In the simplest case, a client will issue an order to buy or sell a fixed amount of an item. More complicated orders may include so-called “multiple leg” or “multileg” trades, in which an order includes multiple items to buy or sell and where there may be correlations and dependencies between different parts of the same order. Thus, a multileg trade is one in which two or more trades are contained in the same request. For example, a client might want to sell 100 shares of company A stock at $88 per share and, in the same order, buy 100 shares of company B stock at $88 per share. If the client can not execute both legs of the multiple leg trade, then the client prefers to execute neither leg.
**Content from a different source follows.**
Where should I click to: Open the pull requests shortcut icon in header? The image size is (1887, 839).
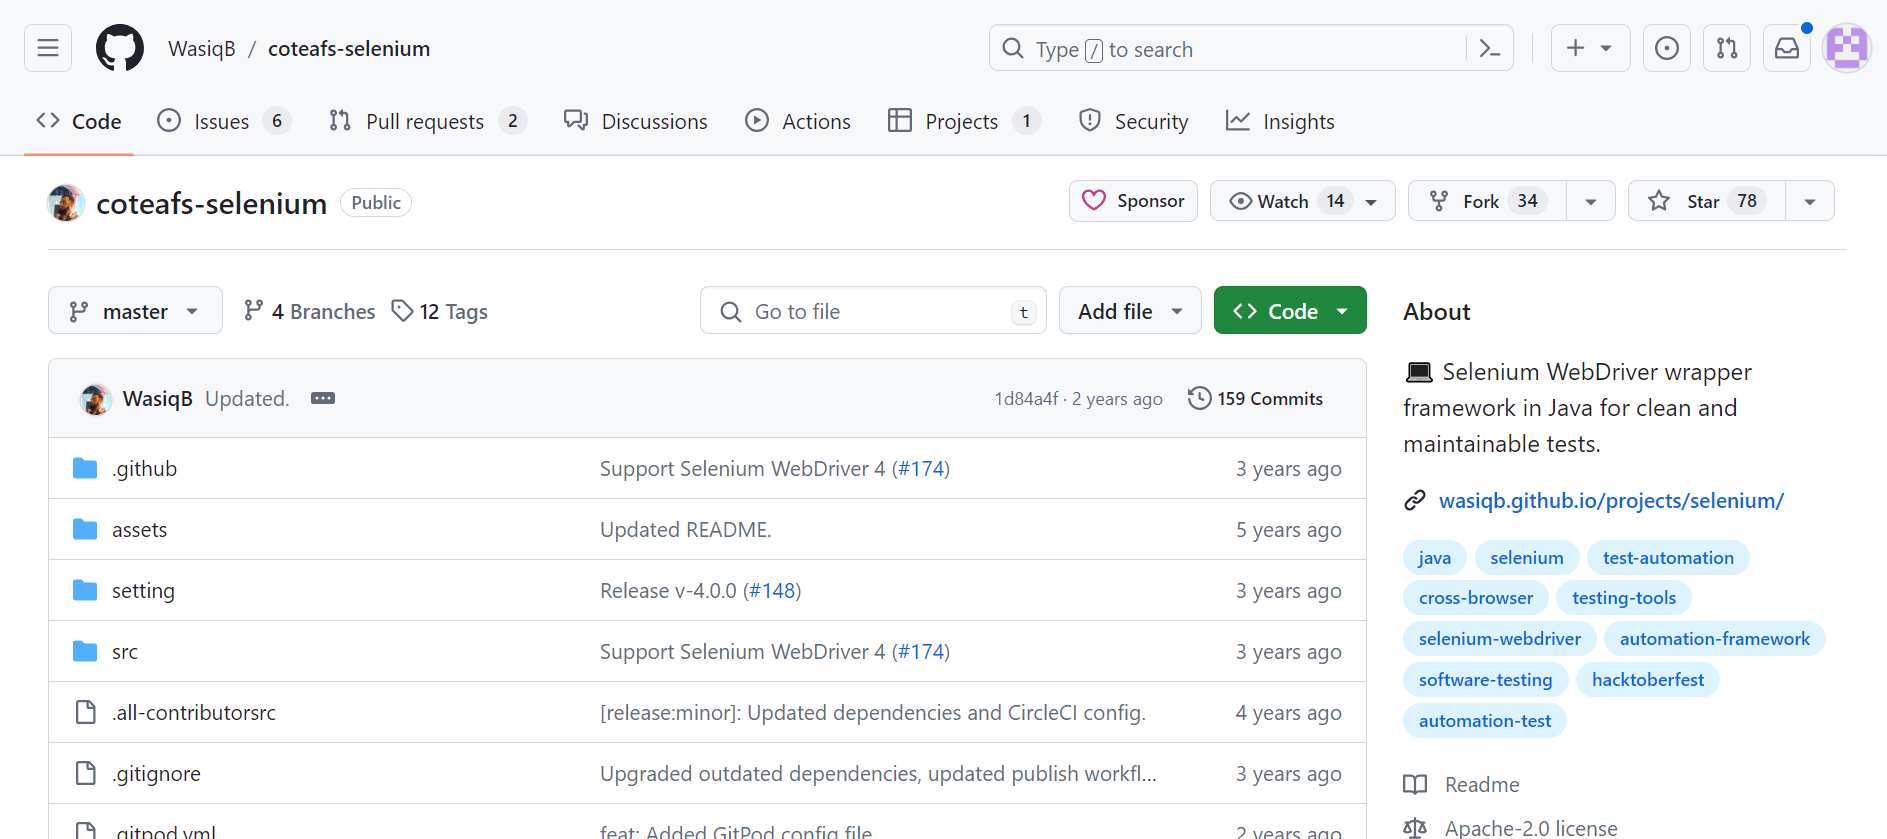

The concepts behind multileg trading have existed for many years and were initially developed by traders who would notice they could buy commodities such as grains at different prices from various farmers in different towns. This eventually moved to the stock exchange floor where a trader would notice that the exchange rates of Platinum and Gold could have a small amount of price difference so that a profit could be made by selling off a larger quantity of perhaps Gold and buying a smaller quantity of Platinum. The faster the trader and the faster her ability to execute the trade without other traders noticing the arbitrage could mean the difference between making a big profit and getting no profit at all. Handling multileg trades of this nature on open exchange floors has been done by working with other traders. The trader would sell his Gold; as soon he received the hand signal the transaction had completed, he would signal another trader to execute his buy of Platinum.
Most multileg trades would be between two symbols as an example (prices are per ounce): Gold at 653.45 and Platinum at 1292.34. The concept certainly could be extended to three or more items: Dollar to Euro 1.34 and Euro to British Pound 0.6734.
Current stock exchanges do not support electronic multileg trading. As indicated in the previous description, the concepts of signaling to make a trade and make it active would interrupt the standard flow of trades. Some brokerage companies do support the concept, and they determine the rules of how much risk they are willing to take if the sell and buy does not complete or completes with incorrect values. A key problem with current support of multileg transactions is that the level of coordination is insufficient to achieve precise matches in prices requested by clients. As a result, clients have to be willing to tolerate approximate price matches if they are to use multileg trades. Because of this, many customers are not using multileg trading.
Types of trades where multileg support would have significant impact are in the monetary (gold, silver, etc.) and foreign exchange trading (dollar, euro, pound, etc.). Other examples would be in specific stock groupings (technology, biotech, etc.).
There is thus a need to achieve automated multileg trading with greater precision in prices than offered by existing methods.